Most crime serials like CSI and Law and Order are standard, boiler-plate whodunnits where the central narrative driver is discovering the killer’s identity. Rarer still is the howdunnit. Shows like Elsbeth, Poker Face, even going as far back as Columbo, for example, shake up the formula by revealing the killer from the start. The pleasure for the viewer is watching how they get found. Netflix’s new British miniseries Adolescence dispenses with the “who” and the “how” to ask a far more interesting and important question: “why?”
In Adolescence, the Miller family is torn apart when their thirteen-year-old son, Jamie, is arrested for stabbing his classmate Katie to death. While a more conventional series would have focused on the police’s efforts to prove Jamie’s guilt or dwelled on the heartbreak of the victim’s family, Adolescence takes viewers down a different rabbit hole. The series offers an unflinching examination of Jamie and why he became a juvenile murderer.

What makes Adolescence remarkable is that each episode was shot in a single continuous take. The series proves television can be both a visual and an emotional art when form and story unite. The sheer ambition and seamlessly coordinated choreography between the cast and camera crew are miraculous. The continuous take here isn’t just a gimmick; it creates hyperrealism and dynamism of motion for the story. It also induces claustrophobia. Viewers psychologically cannot break away, not even for a second. Like Jamie’s family, we are swept along by the flow of events.
Watching Adolescence felt like experiencing live theatre with a phenomenal cast. Veteran actor Stephen Graham gives a beautifully juxtaposed masculine toughness with tender vulnerability as Eddie, Jamie’s working-class father. Eddie’s struggles to reconcile his son as the boy he raised and loved with the child-killer Jamie becomes is the heart of the series. Watching the physically imposing man break down after tucking in and apologizing to his child’s teddy bear was heartbreaking.

Meanwhile, acting newcomer Owen Cooper, who plays Jamie, is spellbinding. He and Erin Doherty almost single-handedly carry Episode 3 in a profoundly intimate dive into Jamie’s psyche and understanding of manhood. Cooper is a masterful performer, one moment playfully smooth-talking Doherty’s child psychiatrist character, the next flipping into explosive rages as an intentional intimidation tactic against a grown woman. The verbal fencing between them and the gender-based violence of Jamie’s physicality was both thrilling and terrifying to watch.
In just four episodes, Adolescence offers a raw, unflinching exploration of what masculinity means today. The series confronts the influences that shape young males, from online bullying, to parent-child relationships (particularly between dads and sons). The manosphere is also exposed, including the toxic stew of ideas like incels, the 80-20 rule, and the Red Pill. Spouted by influencers like Andrew Tate, these ideologies prove irresistibly attractive to disaffected boys like Jamie seeking someone to blame.
The series reminded me of the infamous Thompson and Venables murder case in the UK in 1993. Both 10 at the time, Thompson and Venables kidnapped and slaughtered two-year-old James Bulger just for fun.
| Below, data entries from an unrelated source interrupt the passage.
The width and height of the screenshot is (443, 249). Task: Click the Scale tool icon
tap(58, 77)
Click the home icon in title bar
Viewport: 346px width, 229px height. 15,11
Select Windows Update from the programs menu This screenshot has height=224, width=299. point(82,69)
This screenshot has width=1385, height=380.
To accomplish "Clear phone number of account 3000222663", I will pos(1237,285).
Murders involving child victims understandably always prompt enormous public grief for the loss of an innocent life. Yet murders involving child perpetrators are much more complex, confronting society with the uncomfortable spectre of violence, guilt, and corruption from those who should be most innocent.

Scholars who study youths have noted a worrying trend. In the UK, and in much of the “democratic” West, there has been a marked hardening against child offenders. Law enforcement and public attitudes have embraced more hard-lined punitivism for juvenile criminals and kids in general. Often, youths are seen not just as in trouble but as troubled, and just plain trouble. Episode 2 of Adolescence shows even schools have absorbed this at-siege mentality. When the police visit Jamie’s school, all the adults there behave like they’re under assault by angry delinquents.
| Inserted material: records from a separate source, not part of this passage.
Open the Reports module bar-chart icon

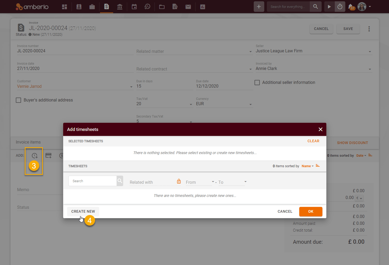[x=202, y=6]
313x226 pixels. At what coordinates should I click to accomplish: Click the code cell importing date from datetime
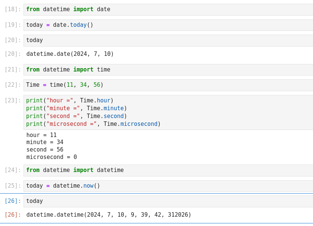(x=168, y=9)
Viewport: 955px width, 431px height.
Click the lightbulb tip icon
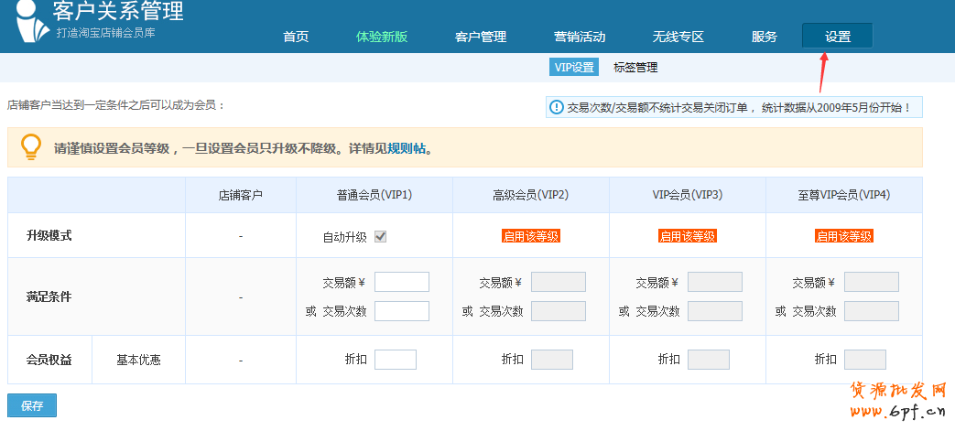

Adolescence shows that child-killers can spring from even the most stable families. The Millers did everything right but couldn’t stop Jamie from being poisoned by the manosphere. The series opens critical discussions that must be had, especially with young people, and especially because they are having these conversations already, whether or not adults know it. Admittedly, I only found out about Andrew Tate recently when listening to a discussion among my Film Studies undergraduates. That was a real education about a world unknown to me. Fortunately, my students, both male and female, critically reject Tate’s misogynism, proving that such noxious ideologies do not find purchase among all youths.